Text:
# UZURV



## JimS (Aug 18, 2015)

UZURV is being talked about in about a half-dozen City subforums. Would like a consolidated discussion here. Are they legit? Are they legal?

Riders pay, drivers pay, apparently there are incentives, but no details on how the driver get paid those. No 1099s that I'm aware of.

Lots of nice pictures and well groomed spokespeople for them out there. I'd like to hear some real testimonies.


----------



## HERR_UBERMENSCH (Jun 3, 2016)

Driver gets paid BY UBER, the incentives may be discounts but as far as I know UZURV is only a taker, not a giver.


----------



## JimS (Aug 18, 2015)

Uber has absolutely nothing to do with UZURV. There isn't even a tap into the API.
Their website touts "Generous Driver Referral Reward system" and "Incentives are monetary enticements offered by riders to drivers to accept a reservation." How does that money transfer back to the driver? Is it a deposit? Is it deducted from your account of fees?


----------



## UberJeffG (Aug 1, 2015)

Driver payout was via check for February and March. April and May were paid via Square Cash via email with no account required. Electronic transfer could be claimed with your debit card or declined, in which case they cut you a check. Running totals accrue in a visible tally inside the app called the "Bank".


----------



## Bart McCoy (Nov 4, 2014)

But it's really based on hailing, which is illegal
Lots of people only think hailing is when you stand on a street corner and wave your hands


----------



## JimS (Aug 18, 2015)

Objective: Output everything in the UZURV thread from "UZURV is being" down to "not a giver.", copied word for word. The data that follows has no connection to the UZURV thread.

Data segment:
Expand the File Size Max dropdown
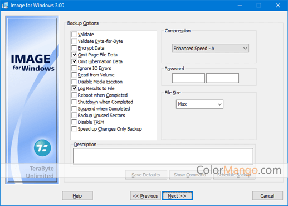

Solution to this task:
UZURV is being talked about in about a half-dozen City subforums. Would like a consolidated discussion here. Are they legit? Are they legal?

Riders pay, drivers pay, apparently there are incentives, but no details on how the driver get paid those. No 1099s that I'm aware of.

Lots of nice pictures and well groomed spokespeople for them out there. I'd like to hear some real testimonies.


----------



## HERR_UBERMENSCH (Jun 3, 2016)

Driver gets paid BY UBER, the incentives may be discounts but as far as I know UZURV is only a taker, not a giver.